== Instrucciones de trabajo ==
A) Repite al pie de la letra el fragmento del relato de la emigración que va desde "Mi padre Angiolo" hasta "Puerto de Tenerife.", ambos incluidos.
B) Según el relato de la emigración, ¿cuántos días tardó el viaje por el océano Atlántico?

== Texto proporcionado ==

_ _ _ _

Mi padre Angiolo Tista Martorella, nació el 2 de Julio de 1925 en Poggio en el Comune di Marciana, y era hijo de Aristide Martorella.
Emigra a la Argentina en 1949, dejando su Isla d’Elba, para dirigirse al continente italiano, Piombino, y desde allí en tren hasta Génova donde se embarcara en la nave hacia América.
Partió el 6 de diciembre de 1949, tardando 24 días en surcar el océano Atlántico pasando por el mítico Gibraltar e Islas Canarias y su afamado Puerto de Tenerife.
Su oficio era scalpellino (picapedrero) y manos que seguramente temblarían al subir al traghetto (piróscafo) tras el abrazo de despedida de sus padres, dejando atrás los sonoros campaniles pueblerinos.
Con la retina impregnada de las bellas montañas de la Isla d’Elba bañadas por el Tirreno en el Archipiélago Toscano; las montañas donde en su infancia y juventud llevara a pastorear las cabras de la familia que los alimentaran con sus quesos y ricotas; montañas excavadas para extraerle su hierro transformado en material bélico por los nazis y en cuyas minas Angiolo trabajara de noche como reemplazo de u padre Aristide, después de recorrer sus caminos de cornisa y pianuras en bicicleta.
Finalmente, el 30 de diciembre, llegó mi padre con su valija al puerto de Buenos Aires, con 5 liras en el bolsillo y un abrazo preparado para su tío Tista (Giovanni Battista Martorella) que había emigrado de la isla en 1913 con su esposa Vittoria y sus 3 primeros hijos, entre ellos Lida quien fuera mi amada y admirada madrina de bautismo.

_ _ _ _

== Datos mostrados ==
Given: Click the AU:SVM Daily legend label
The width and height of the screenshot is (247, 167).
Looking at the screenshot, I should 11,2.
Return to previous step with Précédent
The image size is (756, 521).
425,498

_ _ _ _

== Respuestas por tarea ==
A)
Mi padre Angiolo Tista Martorella, nació el 2 de Julio de 1925 en Poggio en el Comune di Marciana, y era hijo de Aristide Martorella.
Emigra a la Argentina en 1949, dejando su Isla d’Elba, para dirigirse al continente italiano, Piombino, y desde allí en tren hasta Génova donde se embarcara en la nave hacia América.
Partió el 6 de diciembre de 1949, tardando 24 días en surcar el océano Atlántico pasando por el mítico Gibraltar e Islas Canarias y su afamado Puerto de Tenerife.

B) 24 días.